Wednesday, December 21, 2011

Good Food: Triple Chocolate Cookies

Another attempt at super-chocolatey cookies! This time I tried to recreate one of my all time favorites: Grand Central Bakery's Triple-Chocolate Cookies. In The Grand Central Baking Book, there is a recipe for these cookies, but it really requires a stand mixer. Not all of us have a stand mixer, though! I have a feeling that if you have a stand mixer and follow the recipe exactly, the cookies will turn out just like at the bakery. However, I've made this recipe us poor/space-challenged folks can use with a handheld mixer. I thought it turned out very well. Yummy, and the taste was right on... I suspect the only difference is that these cookies didn't puff up quite as much as at Grand Central.

4 oz. (4 sq.) unsweetened baking chocolate, chopped into chunks
10 oz. (1 bag) Ghirardelli dark chocolate chips
1 c. (2 sticks) unsalted butter, softened
4 eggs
1 and 3/4 c. sugar
1 and 1/2 tsp coffee
1 and 1/2 tsp vanilla
2/3 c. flour
1/2 tsp baking powder
pinch of salt
2/3 c. semisweet chocolate chips
2/3 c. chopped walnut pieces (optional)


1. Melt the unsweetened baking chocolate and dark chocolate chips in a metal bowl over a pan of boiling water.

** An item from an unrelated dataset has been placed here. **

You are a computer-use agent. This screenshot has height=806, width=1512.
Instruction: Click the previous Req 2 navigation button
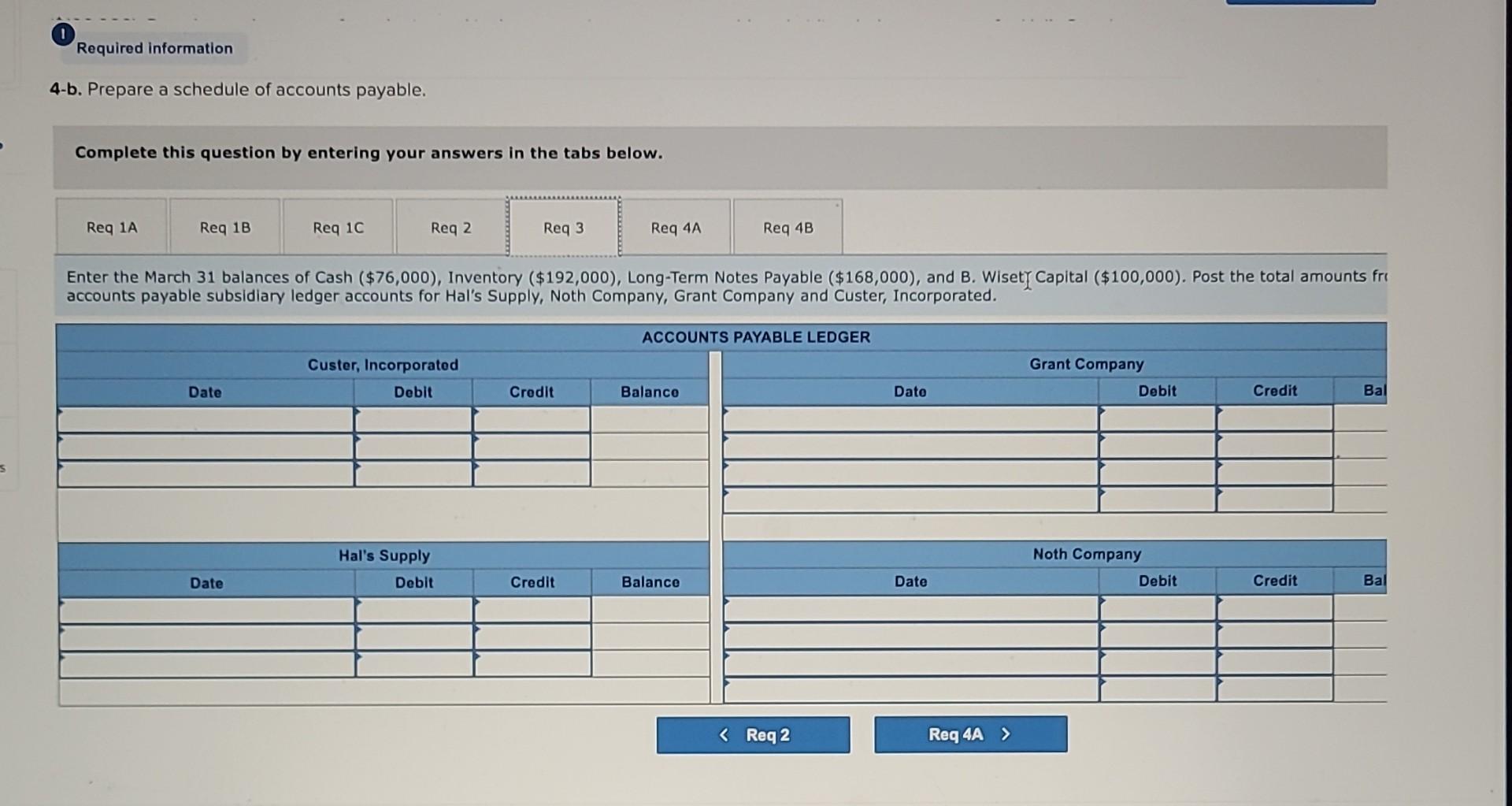click(x=754, y=735)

Make sure it doesn't burn!
2. Whip the eggs, sugar, and butter together in a big bowl. The mixture should be fluffy! Add the coffee and vanilla, and mix a little more.
3. Combine the dry ingredients, then dump them in the big bowl with the wet ingredients. Mix just long enough until the flour gets incorporated.
4. Add the melted chocolate mixture and mix just until the color of the batter is uniformly brown.
5. Stir in the semisweet chocolate chips. And the nuts if you like them.
6. Let the batter sit for 45 minutes. It will set up and become the consistency of normal cookie dough. You have got to believe!
7. Preheat the oven to 350 and bake on parchment paper-lined pans for about eight minutes. Drop the dough on the pan in heaping spoonfuls. The cookies will not look entirely done at eight minutes, but leave them on the pan for a few minutes and they will continue to cook. Then transfer them to a cooling rack until they aren't warm anymore. Our oven runs hot, so maybe they will take a little longer in yours. But don't let them burn whatever you do!

-Kristin

I didn't like these cookies so much. I ate them, but that's only because they contained chocolate and I was desperate. Whereas Kristin thought the taste was right on, I thought it was right off. I can't pinpoint what was so funny tasting, but they were. Time to continue the cookie search, I say.

- Megan Leigh

Rich. I didn't think they were terrible. It was just a lot of chocolate in a sweet little cookie. Something between this cookie and the last kind of cookie would be best--not a fluff ball, not a condensed chocolate substance.

- Ben

3 comments:

jh said...

Strangely, butter doesn't work well in some cookies. They flatten out and get crispier. I have to use the stick Fleishman margarine (not the tub kind) when I make cookies like chocolate chips.

As long as the cook is happy, that is a big deal.

Kaye said...

Very exciting to get a first hand review from Ben!

Kristin said...

I was thinking margarine might work better too. I may try that!